Locate each line in the material that contains the word "bounding" with the same capitalization, and copy those lines out in full.

Collected data:
>>>>>
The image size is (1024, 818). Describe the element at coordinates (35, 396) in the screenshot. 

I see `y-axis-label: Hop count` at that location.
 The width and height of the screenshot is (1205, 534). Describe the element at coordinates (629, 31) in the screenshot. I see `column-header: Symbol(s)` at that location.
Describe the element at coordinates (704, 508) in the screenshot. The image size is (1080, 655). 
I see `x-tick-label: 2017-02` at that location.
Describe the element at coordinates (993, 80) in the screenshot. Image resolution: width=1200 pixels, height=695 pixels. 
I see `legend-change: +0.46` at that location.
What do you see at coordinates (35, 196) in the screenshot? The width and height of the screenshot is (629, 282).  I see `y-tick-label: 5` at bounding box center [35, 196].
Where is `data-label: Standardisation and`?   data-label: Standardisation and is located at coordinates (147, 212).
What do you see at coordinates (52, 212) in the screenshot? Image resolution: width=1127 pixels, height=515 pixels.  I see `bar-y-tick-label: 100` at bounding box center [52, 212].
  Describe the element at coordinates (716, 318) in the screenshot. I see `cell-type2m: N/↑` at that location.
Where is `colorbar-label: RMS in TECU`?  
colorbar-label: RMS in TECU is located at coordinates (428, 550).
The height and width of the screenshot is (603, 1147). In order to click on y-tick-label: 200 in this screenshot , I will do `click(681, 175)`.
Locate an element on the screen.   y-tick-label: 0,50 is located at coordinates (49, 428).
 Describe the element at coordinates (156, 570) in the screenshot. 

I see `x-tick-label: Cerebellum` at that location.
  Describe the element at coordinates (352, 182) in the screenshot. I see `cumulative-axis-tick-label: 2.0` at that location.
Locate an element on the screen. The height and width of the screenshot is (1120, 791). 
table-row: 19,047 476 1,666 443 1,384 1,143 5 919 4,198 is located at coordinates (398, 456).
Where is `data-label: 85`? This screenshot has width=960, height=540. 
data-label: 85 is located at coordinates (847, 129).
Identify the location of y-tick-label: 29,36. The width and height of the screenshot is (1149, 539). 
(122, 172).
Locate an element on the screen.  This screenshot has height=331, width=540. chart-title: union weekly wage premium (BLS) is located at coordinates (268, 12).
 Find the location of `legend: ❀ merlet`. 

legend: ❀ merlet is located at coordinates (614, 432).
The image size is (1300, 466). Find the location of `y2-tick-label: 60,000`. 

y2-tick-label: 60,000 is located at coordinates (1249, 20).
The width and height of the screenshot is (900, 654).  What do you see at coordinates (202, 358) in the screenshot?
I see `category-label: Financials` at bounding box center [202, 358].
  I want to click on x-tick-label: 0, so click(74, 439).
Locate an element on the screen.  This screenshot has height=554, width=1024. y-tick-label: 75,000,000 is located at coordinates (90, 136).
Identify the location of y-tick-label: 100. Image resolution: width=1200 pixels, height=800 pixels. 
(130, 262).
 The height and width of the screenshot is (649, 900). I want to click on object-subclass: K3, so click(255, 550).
<<<<<
> [THE COMPLETED TASK]:
What do you see at coordinates (35, 196) in the screenshot? The width and height of the screenshot is (629, 282).  I see `y-tick-label: 5` at bounding box center [35, 196].
What do you see at coordinates (52, 212) in the screenshot? Image resolution: width=1127 pixels, height=515 pixels.  I see `bar-y-tick-label: 100` at bounding box center [52, 212].
I see `category-label: Financials` at bounding box center [202, 358].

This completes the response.